• _Problem_:
Copy the material below word for word, from the line with "Given: Switch to the Files Tree tab" through its final line, and leave the pictures out.

begin Provided records

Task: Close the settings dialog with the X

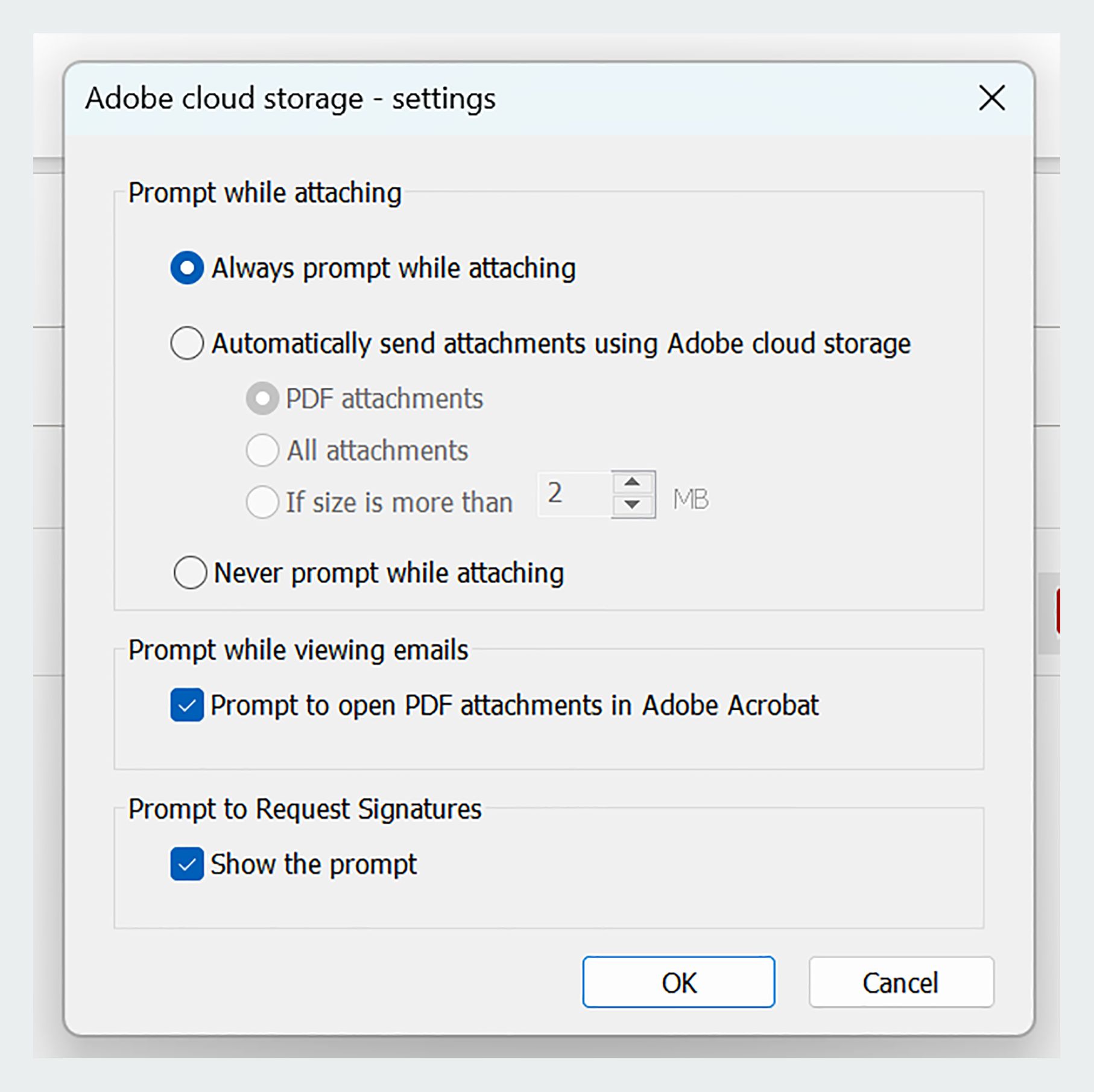Action: (x=991, y=98)
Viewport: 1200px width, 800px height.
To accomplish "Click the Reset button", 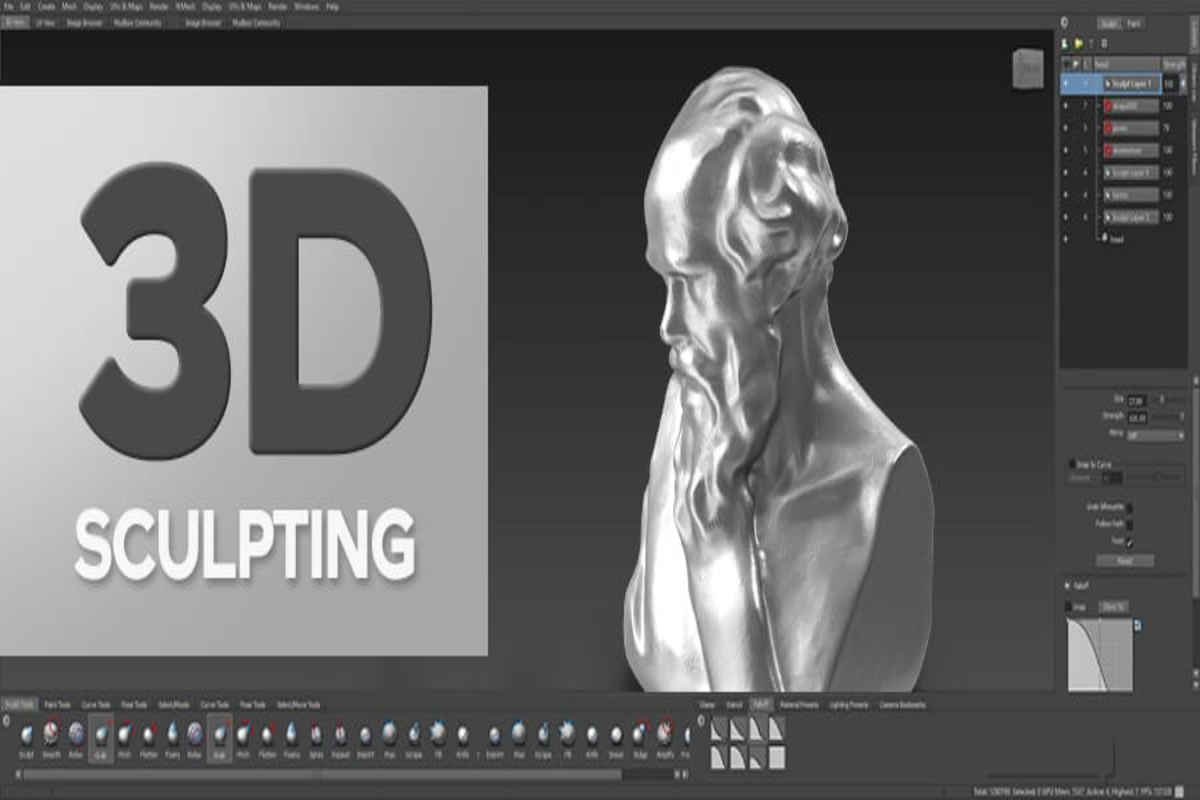I will [x=1124, y=561].
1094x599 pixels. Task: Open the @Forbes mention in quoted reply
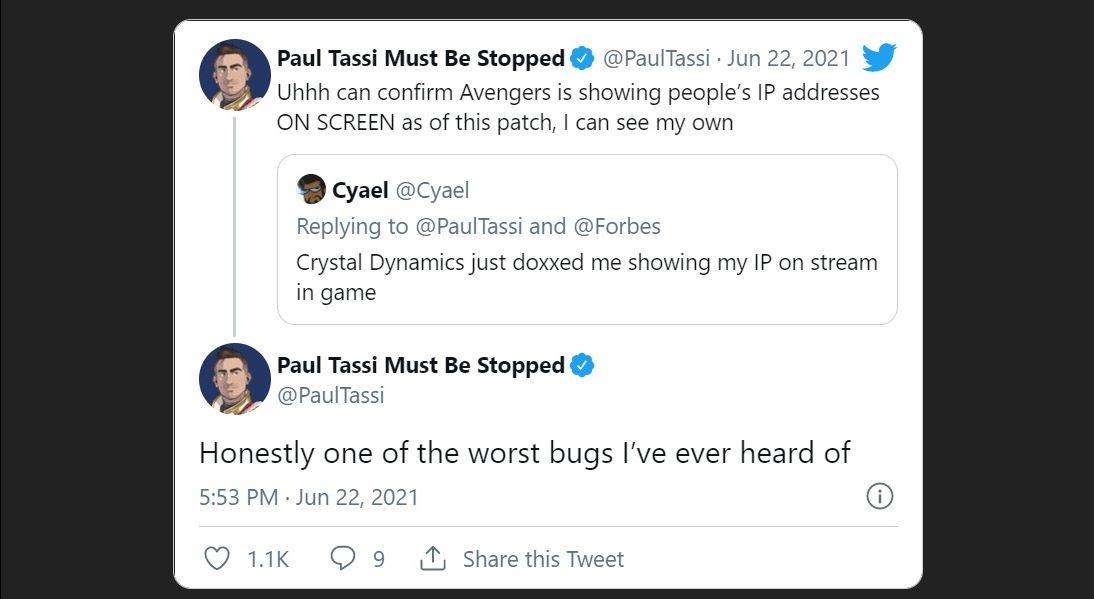click(617, 226)
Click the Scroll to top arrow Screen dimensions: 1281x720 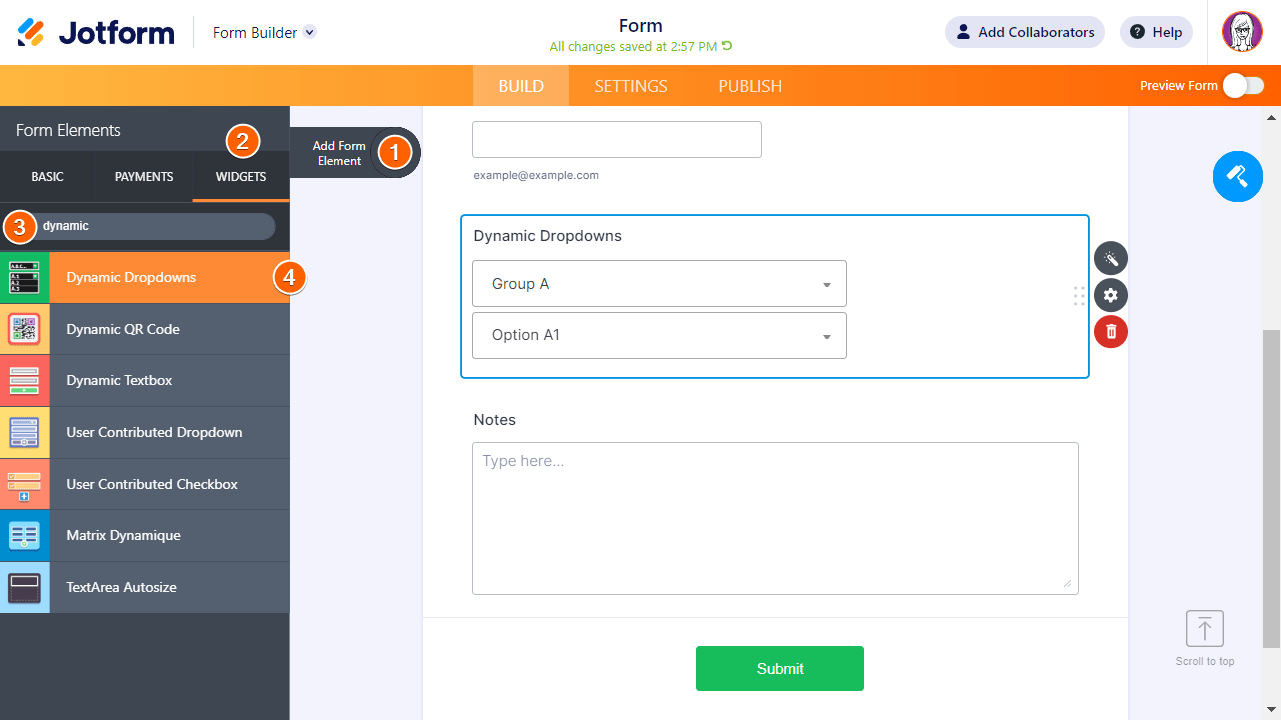1205,629
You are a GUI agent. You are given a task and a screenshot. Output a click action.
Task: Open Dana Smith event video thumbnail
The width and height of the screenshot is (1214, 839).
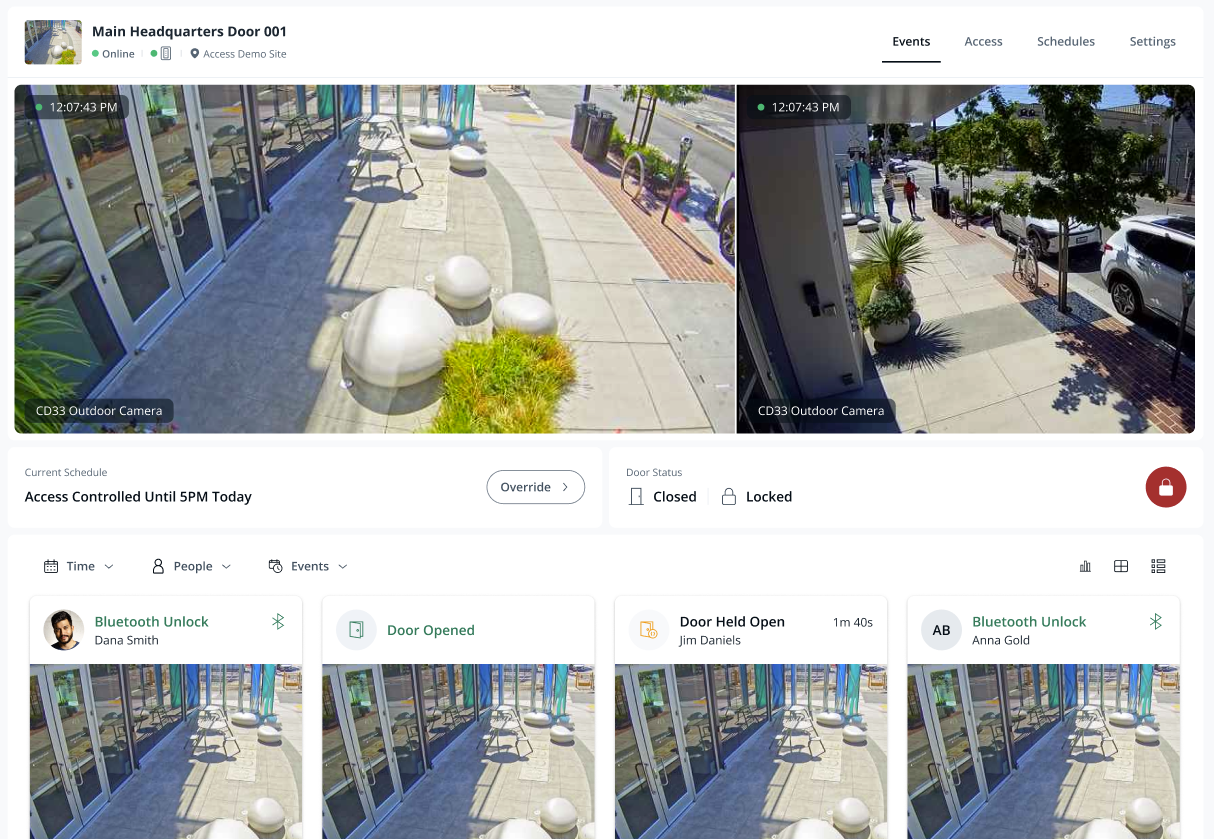[x=166, y=750]
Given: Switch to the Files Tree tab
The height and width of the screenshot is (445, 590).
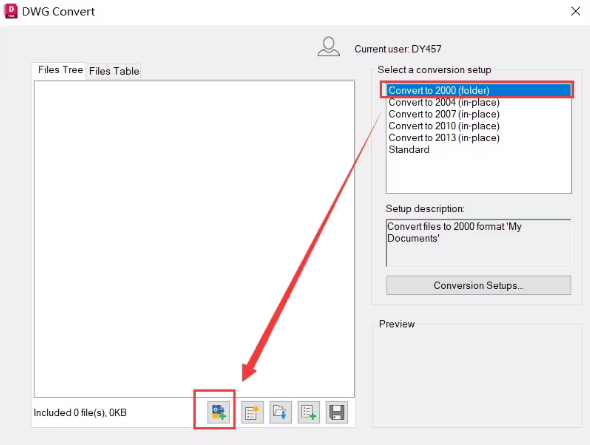Looking at the screenshot, I should pos(60,70).
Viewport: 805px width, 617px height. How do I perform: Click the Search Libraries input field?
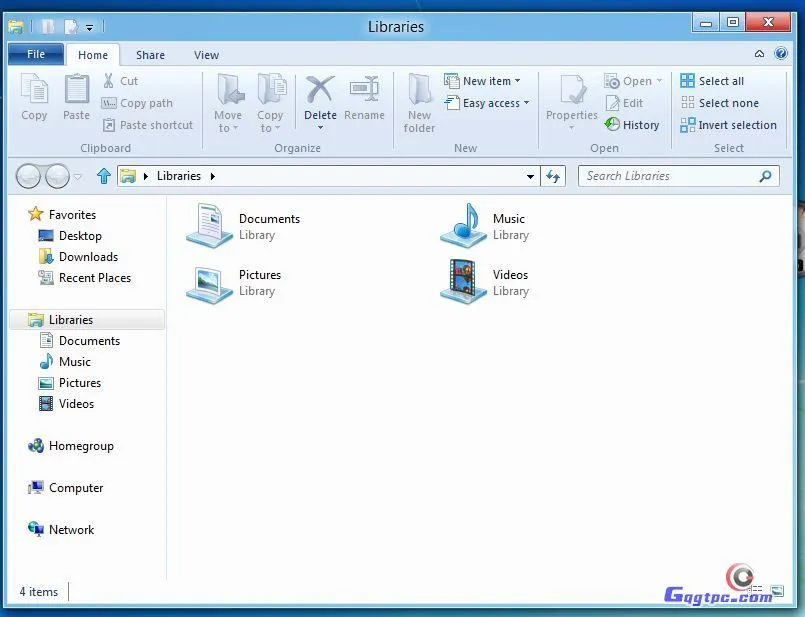point(668,176)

end Provided records

• _The result_:
Given: Switch to the Files Tree tab
The height and width of the screenshot is (445, 590).
Looking at the screenshot, I should pos(60,70).
Viewport: 805px width, 617px height. How do I perform: Click the Search Libraries input field?
point(668,176)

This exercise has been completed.